Source document Block Start
Trends in Internet Adoption during Covid-19

by Patricia Escalante
Ookla Digital Development

There is little evidence of a faster expansion of access to the internet (extensive margins) across all country income groups but strong evidence of an acceleration in the improvement in the quality of connectivity (intensive margins).

Challenge

IMF Staff research shows that, contrary to popular expectations, internet adoption does not appear to have accelerated much during COVID-19. The annual growth of internet users accelerated only in Emerging Market Economies (EMEs) during COVID-19 driven mainly by the rapid internet adoption in India, which had started before the outbreak of the pandemic. Internet adoption in Advanced Economies (AEs) and Low-income Developing Countries (LIDCs) remained at the historical trend since the outbreak of COVID-19.

Solution

The method used to measure the intensive margins (quality of connectivity) involved utilizing Ookla’s internet speed data for existing users. The data included the fixed band average download speed, weighted by population. The data spanned from January 2017 to February 2020 (before COVID-19) and from March 2020 to April 2022 (after COVID-19).

Fixed download speed (Mbps)

Source: IMF and LinkedIn

Impact

The study found that the largest improvement in internet adoption during COVID-19 is the leap in internet speed among existing users. The average download/upload speed since the outbreak of COVID-19 accelerated considerably across all income groups. Such improvement in internet speed probably reflects the fact that existing internet users started to upgrade their internet packages as most work and household-related activities shifted online.
Source document Block End
Source material Block Start
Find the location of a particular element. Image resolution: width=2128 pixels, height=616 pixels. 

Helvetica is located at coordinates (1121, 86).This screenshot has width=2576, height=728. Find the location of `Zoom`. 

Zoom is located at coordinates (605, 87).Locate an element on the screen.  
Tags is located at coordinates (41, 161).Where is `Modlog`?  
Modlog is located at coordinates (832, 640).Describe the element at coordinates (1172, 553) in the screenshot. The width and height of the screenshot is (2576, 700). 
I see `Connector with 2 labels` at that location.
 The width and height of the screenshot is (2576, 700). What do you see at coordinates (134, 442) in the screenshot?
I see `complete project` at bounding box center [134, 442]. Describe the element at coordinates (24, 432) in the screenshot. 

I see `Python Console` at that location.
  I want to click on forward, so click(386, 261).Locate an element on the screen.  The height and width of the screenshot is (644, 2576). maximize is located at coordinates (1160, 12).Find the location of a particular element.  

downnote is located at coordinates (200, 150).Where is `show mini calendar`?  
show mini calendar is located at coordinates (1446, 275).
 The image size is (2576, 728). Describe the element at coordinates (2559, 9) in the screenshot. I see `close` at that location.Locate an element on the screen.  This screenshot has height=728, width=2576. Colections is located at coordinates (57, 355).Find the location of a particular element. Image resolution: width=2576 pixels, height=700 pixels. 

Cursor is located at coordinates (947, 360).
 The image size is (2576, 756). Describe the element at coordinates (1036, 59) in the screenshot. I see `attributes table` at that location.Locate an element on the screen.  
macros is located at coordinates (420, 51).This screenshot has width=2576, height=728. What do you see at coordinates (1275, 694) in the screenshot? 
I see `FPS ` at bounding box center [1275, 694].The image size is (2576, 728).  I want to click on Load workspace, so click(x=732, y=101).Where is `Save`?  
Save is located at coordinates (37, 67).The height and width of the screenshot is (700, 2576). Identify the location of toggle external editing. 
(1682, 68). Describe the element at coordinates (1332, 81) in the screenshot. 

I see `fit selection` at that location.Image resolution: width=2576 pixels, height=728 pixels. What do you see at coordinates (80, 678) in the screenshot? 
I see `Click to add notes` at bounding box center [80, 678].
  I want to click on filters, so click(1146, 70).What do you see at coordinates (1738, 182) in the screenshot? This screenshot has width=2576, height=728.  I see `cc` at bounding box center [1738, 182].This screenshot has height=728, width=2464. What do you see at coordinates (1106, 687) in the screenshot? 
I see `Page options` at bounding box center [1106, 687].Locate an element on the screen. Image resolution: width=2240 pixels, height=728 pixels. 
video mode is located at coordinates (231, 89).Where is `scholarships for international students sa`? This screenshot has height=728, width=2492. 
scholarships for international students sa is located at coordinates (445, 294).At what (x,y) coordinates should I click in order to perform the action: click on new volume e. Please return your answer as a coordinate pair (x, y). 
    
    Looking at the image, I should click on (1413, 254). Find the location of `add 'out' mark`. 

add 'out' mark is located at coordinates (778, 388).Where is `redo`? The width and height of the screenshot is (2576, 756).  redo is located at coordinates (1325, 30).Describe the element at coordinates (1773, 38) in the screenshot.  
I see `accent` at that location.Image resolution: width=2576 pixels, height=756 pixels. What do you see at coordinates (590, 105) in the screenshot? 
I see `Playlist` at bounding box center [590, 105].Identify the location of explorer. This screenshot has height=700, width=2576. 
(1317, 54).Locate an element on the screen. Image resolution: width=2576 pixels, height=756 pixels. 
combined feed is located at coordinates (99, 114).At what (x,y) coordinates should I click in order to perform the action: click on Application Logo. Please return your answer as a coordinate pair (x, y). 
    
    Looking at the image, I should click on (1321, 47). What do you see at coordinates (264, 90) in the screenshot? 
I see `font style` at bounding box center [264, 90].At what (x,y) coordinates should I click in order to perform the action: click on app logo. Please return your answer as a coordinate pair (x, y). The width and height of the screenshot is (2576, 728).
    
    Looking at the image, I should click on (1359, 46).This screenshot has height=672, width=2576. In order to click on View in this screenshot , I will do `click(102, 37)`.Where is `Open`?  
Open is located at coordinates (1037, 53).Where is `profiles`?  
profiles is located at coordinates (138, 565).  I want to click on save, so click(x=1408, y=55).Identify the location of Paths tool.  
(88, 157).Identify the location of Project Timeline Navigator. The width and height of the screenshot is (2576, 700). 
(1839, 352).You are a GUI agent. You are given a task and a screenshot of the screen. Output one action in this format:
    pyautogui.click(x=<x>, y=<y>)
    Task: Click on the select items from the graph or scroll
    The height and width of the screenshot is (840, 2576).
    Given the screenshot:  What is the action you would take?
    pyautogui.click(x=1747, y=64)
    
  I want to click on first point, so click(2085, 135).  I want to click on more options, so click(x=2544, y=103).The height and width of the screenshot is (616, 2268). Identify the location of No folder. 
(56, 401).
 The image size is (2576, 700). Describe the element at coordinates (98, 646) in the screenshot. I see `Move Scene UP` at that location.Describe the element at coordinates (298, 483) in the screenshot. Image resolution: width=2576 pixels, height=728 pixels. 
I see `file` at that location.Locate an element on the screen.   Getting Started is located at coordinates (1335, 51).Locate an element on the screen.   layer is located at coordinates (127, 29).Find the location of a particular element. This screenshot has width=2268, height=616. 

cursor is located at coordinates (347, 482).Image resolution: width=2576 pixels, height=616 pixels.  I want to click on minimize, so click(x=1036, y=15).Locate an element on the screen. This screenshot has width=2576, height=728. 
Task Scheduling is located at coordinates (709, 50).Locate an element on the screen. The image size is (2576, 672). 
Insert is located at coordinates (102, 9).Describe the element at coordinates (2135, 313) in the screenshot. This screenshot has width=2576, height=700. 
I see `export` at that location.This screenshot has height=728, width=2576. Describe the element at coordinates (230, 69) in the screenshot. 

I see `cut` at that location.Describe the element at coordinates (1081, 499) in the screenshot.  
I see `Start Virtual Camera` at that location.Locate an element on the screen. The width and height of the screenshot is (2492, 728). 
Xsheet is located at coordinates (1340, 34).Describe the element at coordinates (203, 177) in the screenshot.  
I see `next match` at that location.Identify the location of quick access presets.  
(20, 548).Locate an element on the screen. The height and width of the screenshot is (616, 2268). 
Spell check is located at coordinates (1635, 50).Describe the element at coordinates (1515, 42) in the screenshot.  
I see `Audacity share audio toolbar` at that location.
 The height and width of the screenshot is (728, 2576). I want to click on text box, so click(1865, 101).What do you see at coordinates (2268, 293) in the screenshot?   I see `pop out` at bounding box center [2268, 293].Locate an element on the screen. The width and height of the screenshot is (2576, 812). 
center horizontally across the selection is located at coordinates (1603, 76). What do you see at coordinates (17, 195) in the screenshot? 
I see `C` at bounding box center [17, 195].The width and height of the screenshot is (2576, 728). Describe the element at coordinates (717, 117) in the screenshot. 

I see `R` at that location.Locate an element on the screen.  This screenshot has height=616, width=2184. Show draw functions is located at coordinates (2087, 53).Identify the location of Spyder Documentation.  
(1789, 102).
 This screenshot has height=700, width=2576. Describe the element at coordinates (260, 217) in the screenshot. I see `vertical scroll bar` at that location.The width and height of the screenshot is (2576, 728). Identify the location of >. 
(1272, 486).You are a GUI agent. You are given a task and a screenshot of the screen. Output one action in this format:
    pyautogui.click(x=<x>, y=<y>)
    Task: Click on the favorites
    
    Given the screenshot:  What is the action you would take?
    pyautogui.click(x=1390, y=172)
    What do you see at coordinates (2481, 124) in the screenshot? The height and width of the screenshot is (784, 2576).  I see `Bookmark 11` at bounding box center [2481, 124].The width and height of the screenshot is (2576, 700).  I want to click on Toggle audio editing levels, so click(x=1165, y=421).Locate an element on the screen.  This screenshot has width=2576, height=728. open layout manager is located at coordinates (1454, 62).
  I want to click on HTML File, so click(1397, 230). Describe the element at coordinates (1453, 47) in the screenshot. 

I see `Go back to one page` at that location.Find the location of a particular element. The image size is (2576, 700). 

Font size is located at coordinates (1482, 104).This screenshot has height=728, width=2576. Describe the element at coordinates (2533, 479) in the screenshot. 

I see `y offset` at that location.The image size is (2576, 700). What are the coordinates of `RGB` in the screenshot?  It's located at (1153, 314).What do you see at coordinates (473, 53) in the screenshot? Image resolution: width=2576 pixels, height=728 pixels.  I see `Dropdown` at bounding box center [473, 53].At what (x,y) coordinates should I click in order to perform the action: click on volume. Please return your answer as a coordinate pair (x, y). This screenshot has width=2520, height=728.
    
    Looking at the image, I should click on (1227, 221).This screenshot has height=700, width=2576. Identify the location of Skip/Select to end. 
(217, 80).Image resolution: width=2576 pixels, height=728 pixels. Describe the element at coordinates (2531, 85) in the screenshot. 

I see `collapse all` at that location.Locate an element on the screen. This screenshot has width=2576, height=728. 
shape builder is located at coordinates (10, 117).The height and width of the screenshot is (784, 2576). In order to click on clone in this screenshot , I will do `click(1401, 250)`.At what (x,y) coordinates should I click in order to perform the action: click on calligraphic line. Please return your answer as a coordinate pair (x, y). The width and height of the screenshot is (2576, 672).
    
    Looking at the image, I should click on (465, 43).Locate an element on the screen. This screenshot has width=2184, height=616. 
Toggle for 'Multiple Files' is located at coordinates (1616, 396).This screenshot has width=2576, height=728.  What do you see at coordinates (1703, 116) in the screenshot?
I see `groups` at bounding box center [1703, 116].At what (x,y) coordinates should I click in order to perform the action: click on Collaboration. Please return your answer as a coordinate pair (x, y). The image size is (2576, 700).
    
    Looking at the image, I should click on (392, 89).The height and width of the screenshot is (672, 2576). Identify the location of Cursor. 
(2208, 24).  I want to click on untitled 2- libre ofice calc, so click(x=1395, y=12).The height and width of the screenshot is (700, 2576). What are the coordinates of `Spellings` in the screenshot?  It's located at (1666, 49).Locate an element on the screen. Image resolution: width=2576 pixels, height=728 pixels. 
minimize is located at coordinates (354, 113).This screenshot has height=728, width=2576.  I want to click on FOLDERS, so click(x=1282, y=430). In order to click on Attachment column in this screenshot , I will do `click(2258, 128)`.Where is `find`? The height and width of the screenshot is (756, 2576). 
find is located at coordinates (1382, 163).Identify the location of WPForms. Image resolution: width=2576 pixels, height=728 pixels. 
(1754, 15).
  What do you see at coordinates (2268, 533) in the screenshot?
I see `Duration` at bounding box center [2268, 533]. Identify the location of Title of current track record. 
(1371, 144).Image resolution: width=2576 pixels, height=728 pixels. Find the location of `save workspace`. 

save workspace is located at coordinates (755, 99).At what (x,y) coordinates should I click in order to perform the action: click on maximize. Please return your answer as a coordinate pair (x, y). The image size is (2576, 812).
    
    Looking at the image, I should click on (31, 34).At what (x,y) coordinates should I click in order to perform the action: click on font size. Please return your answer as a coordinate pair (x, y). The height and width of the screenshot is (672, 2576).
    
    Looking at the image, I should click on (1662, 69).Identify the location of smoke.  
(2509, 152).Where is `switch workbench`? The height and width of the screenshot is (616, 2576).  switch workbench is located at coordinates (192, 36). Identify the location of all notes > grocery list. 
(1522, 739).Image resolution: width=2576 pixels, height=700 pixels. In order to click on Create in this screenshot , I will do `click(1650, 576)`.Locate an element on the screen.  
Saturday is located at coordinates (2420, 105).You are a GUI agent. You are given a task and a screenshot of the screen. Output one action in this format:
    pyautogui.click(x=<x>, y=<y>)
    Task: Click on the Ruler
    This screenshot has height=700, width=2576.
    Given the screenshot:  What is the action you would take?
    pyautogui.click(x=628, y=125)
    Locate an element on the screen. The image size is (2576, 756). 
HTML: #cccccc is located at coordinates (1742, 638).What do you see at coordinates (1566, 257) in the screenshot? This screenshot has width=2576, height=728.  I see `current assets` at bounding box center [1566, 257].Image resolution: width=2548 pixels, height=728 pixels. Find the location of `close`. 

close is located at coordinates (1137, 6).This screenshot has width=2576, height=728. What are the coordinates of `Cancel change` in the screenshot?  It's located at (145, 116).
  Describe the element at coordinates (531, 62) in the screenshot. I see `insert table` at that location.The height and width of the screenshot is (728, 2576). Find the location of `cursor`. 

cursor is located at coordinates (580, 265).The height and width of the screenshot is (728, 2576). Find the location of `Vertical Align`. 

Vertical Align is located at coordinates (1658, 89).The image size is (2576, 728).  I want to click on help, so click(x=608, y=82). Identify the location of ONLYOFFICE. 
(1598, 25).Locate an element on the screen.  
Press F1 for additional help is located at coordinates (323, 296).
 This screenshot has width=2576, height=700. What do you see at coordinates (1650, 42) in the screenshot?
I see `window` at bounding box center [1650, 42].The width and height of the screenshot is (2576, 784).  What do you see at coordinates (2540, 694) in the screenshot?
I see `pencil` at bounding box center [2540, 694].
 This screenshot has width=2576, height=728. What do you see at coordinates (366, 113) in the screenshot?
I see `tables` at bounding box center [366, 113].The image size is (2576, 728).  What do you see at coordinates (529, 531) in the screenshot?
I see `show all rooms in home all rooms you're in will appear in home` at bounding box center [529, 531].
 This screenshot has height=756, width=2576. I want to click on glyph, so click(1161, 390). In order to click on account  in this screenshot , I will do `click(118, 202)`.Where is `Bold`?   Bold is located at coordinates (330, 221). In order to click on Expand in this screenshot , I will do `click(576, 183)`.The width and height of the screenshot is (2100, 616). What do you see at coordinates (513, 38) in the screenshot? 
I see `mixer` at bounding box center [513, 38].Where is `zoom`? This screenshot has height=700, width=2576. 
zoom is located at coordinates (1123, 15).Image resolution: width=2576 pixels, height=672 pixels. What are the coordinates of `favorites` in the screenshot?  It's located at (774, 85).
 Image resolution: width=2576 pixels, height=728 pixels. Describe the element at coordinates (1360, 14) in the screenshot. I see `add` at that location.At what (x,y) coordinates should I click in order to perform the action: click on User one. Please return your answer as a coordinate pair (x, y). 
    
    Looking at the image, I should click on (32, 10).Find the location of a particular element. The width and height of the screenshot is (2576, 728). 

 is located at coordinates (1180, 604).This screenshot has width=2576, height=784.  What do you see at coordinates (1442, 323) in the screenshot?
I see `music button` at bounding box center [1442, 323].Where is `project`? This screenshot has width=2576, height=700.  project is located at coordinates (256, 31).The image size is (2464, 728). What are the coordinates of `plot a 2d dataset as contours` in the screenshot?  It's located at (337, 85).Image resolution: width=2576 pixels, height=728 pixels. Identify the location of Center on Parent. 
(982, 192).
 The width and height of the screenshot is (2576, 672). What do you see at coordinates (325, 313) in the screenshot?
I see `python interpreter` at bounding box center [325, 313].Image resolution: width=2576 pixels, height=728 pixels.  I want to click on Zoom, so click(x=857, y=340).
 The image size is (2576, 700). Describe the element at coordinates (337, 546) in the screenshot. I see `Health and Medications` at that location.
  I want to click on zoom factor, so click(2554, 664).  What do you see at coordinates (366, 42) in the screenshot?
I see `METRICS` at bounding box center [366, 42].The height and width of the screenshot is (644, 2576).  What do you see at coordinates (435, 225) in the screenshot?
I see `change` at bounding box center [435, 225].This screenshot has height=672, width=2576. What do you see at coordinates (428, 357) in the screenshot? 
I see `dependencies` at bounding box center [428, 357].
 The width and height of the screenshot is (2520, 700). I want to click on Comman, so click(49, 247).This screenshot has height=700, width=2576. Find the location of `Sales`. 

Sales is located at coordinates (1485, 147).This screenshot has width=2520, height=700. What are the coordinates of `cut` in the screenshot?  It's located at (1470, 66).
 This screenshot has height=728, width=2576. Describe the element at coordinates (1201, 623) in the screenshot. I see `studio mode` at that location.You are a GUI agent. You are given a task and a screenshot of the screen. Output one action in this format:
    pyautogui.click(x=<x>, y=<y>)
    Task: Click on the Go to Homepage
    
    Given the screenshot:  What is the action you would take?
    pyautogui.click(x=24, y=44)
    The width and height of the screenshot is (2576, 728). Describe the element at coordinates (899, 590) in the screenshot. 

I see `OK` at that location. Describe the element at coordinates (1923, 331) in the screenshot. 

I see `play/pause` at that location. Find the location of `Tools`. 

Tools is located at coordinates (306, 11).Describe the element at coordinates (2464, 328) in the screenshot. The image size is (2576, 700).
Source material Block End
Can you copy out, word for word, the passage of the article on internet adoption during COVID-19 starting with "Fixed download speed" and going on through "activities shifted online."?

*Completed task*:
Fixed download speed (Mbps)

Source: IMF and LinkedIn

Impact

The study found that the largest improvement in internet adoption during COVID-19 is the leap in internet speed among existing users. The average download/upload speed since the outbreak of COVID-19 accelerated considerably across all income groups. Such improvement in internet speed probably reflects the fact that existing internet users started to upgrade their internet packages as most work and household-related activities shifted online.